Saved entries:
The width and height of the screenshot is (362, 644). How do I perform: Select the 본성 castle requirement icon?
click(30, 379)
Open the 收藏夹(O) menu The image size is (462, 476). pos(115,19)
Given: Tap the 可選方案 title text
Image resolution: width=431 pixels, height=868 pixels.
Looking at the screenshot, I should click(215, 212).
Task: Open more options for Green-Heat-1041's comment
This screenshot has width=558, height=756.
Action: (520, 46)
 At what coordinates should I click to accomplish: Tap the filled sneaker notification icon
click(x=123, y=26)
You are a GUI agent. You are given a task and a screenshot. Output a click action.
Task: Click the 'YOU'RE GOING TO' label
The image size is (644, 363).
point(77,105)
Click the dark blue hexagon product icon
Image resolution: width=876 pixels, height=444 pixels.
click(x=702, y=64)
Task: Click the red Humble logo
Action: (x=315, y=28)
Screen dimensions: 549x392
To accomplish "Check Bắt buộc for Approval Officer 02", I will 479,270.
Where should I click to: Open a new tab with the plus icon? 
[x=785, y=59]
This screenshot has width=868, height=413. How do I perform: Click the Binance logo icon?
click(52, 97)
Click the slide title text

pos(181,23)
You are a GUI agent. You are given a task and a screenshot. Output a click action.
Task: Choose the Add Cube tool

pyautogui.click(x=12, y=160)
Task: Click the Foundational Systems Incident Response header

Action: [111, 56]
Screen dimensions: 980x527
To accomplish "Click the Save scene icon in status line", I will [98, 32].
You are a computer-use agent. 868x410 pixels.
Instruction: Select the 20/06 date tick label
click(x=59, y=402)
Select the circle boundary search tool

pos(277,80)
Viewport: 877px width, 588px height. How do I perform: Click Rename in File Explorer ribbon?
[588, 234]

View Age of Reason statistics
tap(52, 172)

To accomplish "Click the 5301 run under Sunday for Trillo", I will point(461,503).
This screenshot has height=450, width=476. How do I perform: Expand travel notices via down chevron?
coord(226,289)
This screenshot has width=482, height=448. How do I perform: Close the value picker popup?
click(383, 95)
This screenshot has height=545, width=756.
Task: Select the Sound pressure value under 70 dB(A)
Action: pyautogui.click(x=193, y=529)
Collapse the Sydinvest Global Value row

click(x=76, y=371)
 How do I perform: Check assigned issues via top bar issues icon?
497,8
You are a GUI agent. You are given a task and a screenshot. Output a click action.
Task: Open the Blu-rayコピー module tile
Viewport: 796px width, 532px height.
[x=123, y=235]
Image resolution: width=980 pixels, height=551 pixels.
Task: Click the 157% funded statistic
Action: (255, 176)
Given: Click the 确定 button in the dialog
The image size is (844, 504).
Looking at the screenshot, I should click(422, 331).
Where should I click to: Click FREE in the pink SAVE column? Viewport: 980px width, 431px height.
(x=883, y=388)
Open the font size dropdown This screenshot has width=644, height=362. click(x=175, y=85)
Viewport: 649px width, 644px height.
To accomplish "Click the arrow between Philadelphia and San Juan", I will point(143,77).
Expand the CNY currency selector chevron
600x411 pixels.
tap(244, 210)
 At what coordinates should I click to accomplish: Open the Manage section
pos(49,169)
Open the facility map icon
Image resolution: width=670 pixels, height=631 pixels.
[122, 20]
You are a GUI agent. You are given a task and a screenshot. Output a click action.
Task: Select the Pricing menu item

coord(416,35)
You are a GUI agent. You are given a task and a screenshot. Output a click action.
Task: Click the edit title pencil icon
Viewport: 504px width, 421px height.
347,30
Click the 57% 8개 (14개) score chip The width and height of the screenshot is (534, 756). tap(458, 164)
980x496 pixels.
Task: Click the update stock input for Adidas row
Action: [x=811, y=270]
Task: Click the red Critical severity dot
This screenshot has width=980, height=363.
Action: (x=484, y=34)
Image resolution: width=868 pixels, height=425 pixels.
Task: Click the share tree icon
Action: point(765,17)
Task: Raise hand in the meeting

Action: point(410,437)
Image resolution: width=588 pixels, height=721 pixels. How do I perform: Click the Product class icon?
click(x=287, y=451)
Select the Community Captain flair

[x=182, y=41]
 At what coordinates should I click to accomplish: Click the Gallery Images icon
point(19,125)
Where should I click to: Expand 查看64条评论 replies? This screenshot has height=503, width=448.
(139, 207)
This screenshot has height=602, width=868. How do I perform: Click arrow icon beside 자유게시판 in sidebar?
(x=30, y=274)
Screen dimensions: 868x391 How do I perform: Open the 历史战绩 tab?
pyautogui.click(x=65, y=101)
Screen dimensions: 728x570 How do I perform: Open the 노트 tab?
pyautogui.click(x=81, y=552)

### Work instruction
Look through the records above for the string "will", then copy every line that has it.

### Answer section
To accomplish "Check Bắt buộc for Approval Officer 02", I will 479,270.
To accomplish "Click the Save scene icon in status line", I will [98, 32].
To accomplish "Click the 5301 run under Sunday for Trillo", I will point(461,503).
To accomplish "Click the arrow between Philadelphia and San Juan", I will point(143,77).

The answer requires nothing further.